# [What you should do]
Copy everything from the line containing "At what coordinates should I click to accomplish: Click the line" down to the end of the entries word for word, leaving out the pictures.
☆ ☆ ☆ ☆
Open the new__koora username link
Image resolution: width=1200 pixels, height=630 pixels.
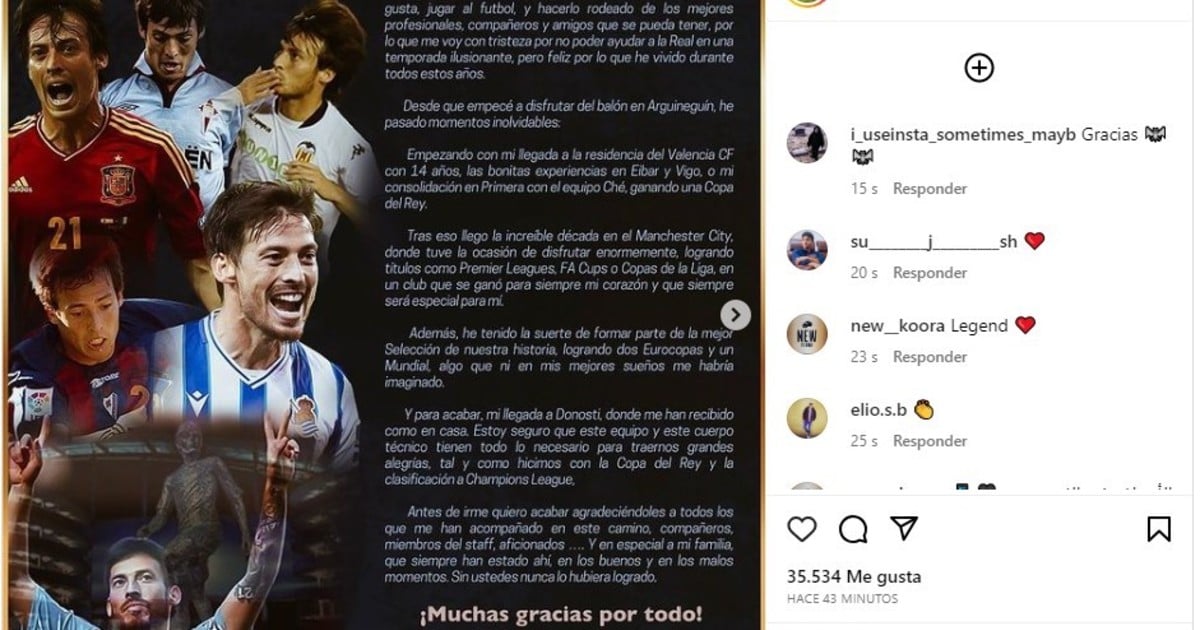coord(897,325)
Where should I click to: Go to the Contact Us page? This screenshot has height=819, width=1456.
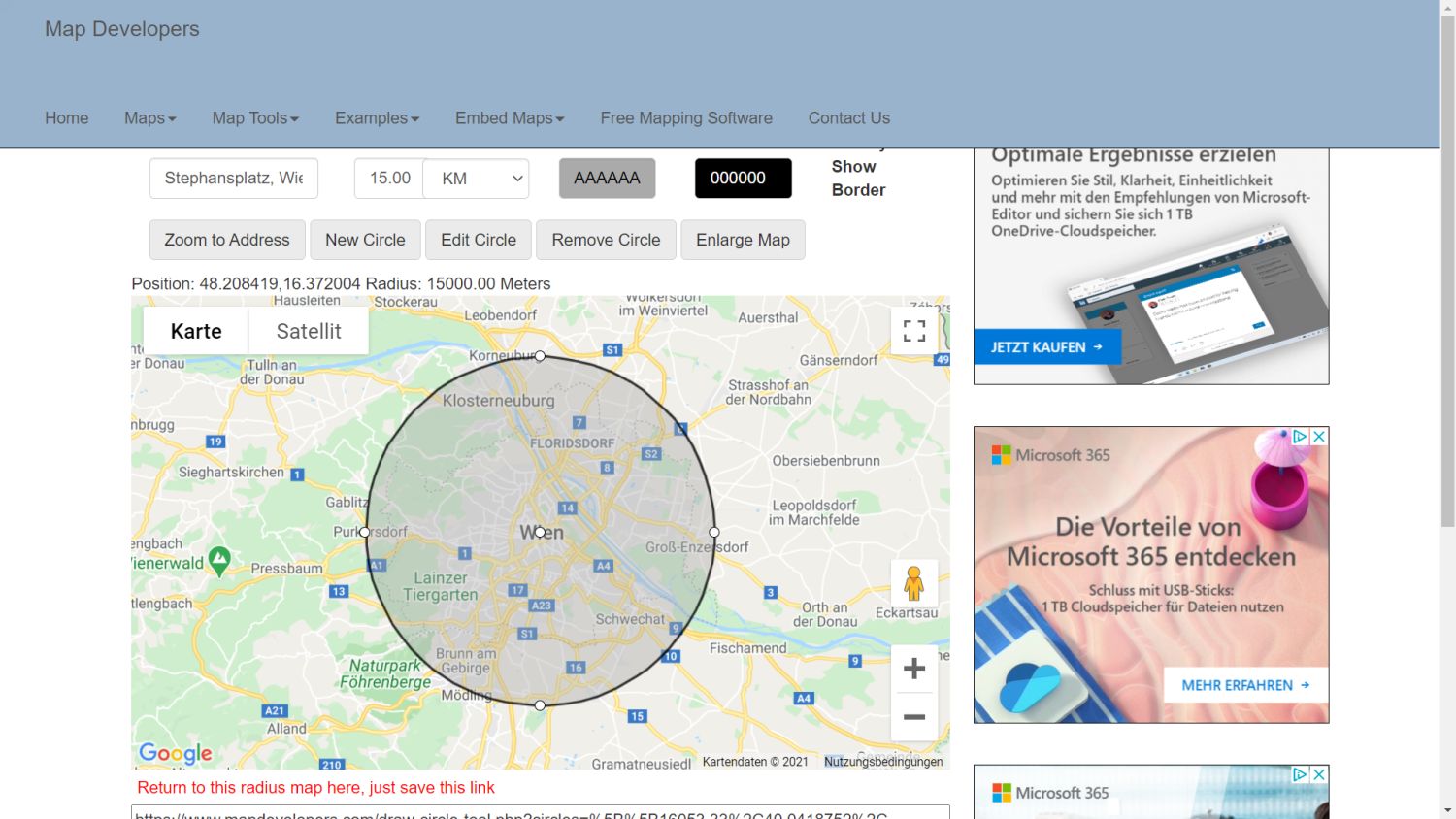848,118
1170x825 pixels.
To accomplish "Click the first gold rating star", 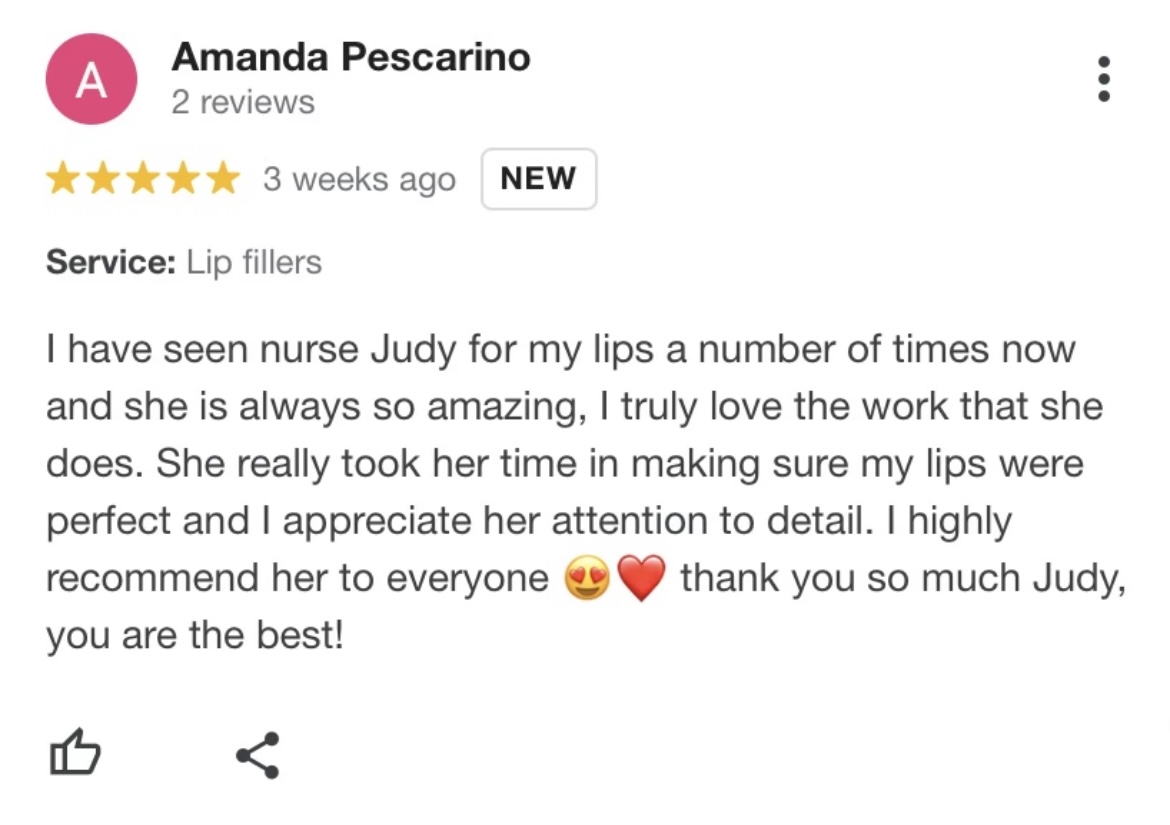I will tap(63, 179).
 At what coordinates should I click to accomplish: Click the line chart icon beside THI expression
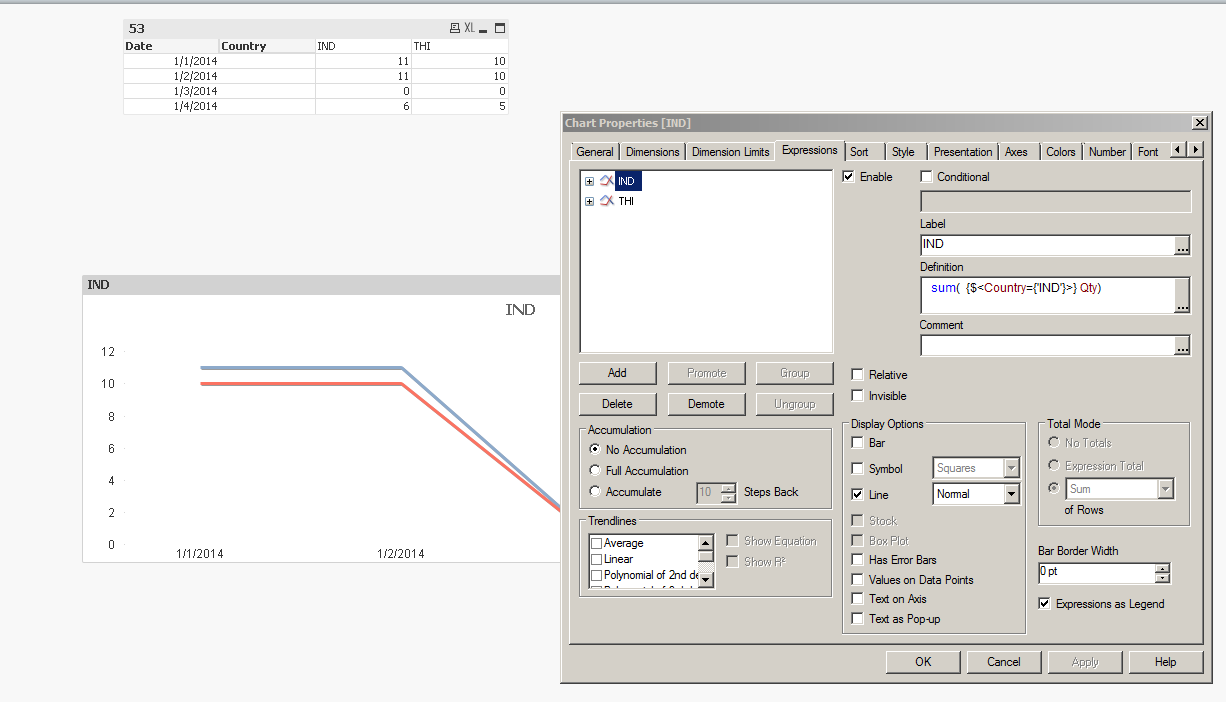[606, 201]
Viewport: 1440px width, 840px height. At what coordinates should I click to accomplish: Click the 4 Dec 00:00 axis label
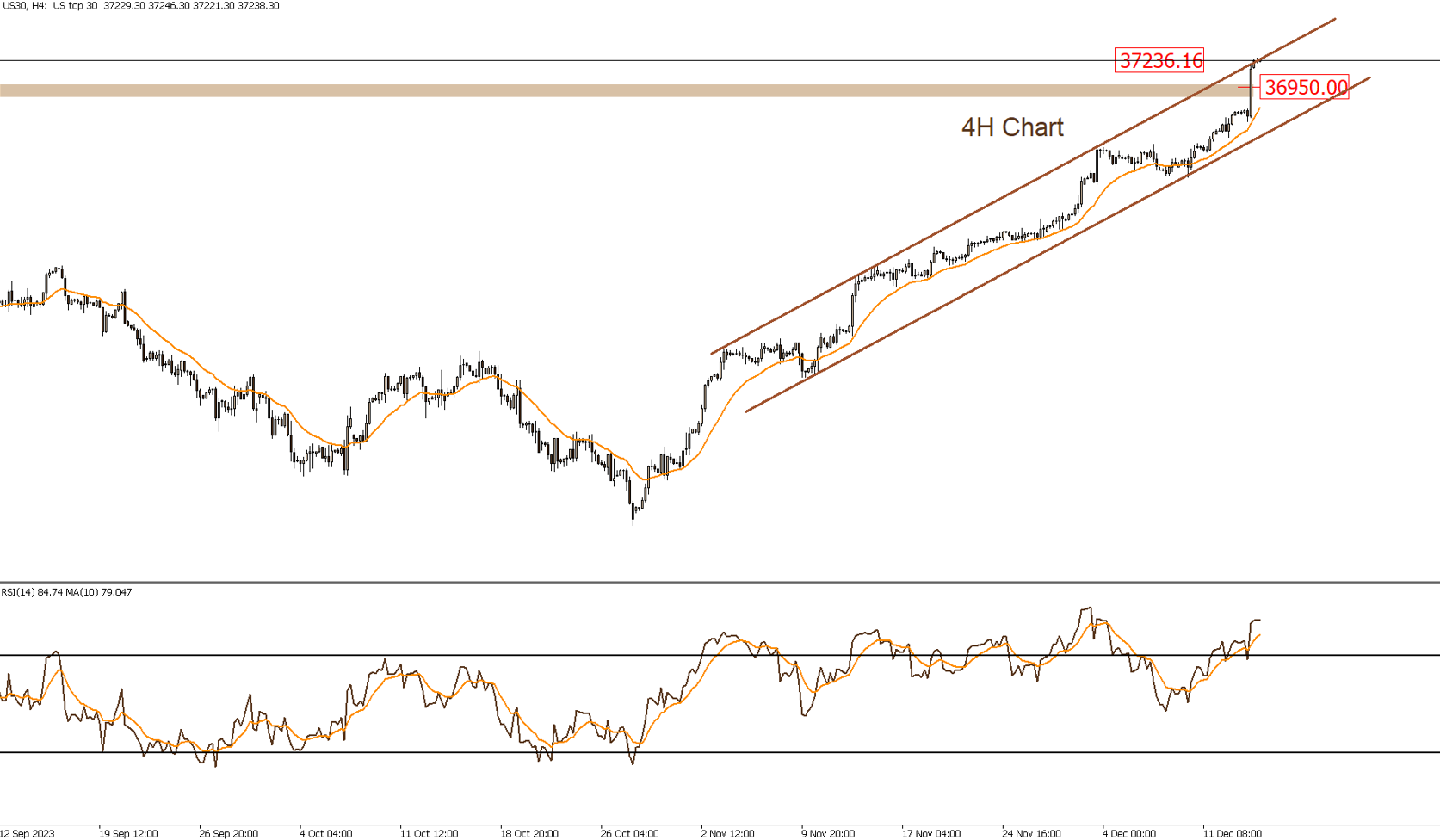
☆ ☆ ☆ ☆
# [Answer in full]
 At what coordinates should I click to accomplish: Click the line chart icon beside THI expression
[606, 201]
Viewport: 1440px width, 840px height. At what coordinates should I click to accomplish: Click the 4 Dec 00:00 axis label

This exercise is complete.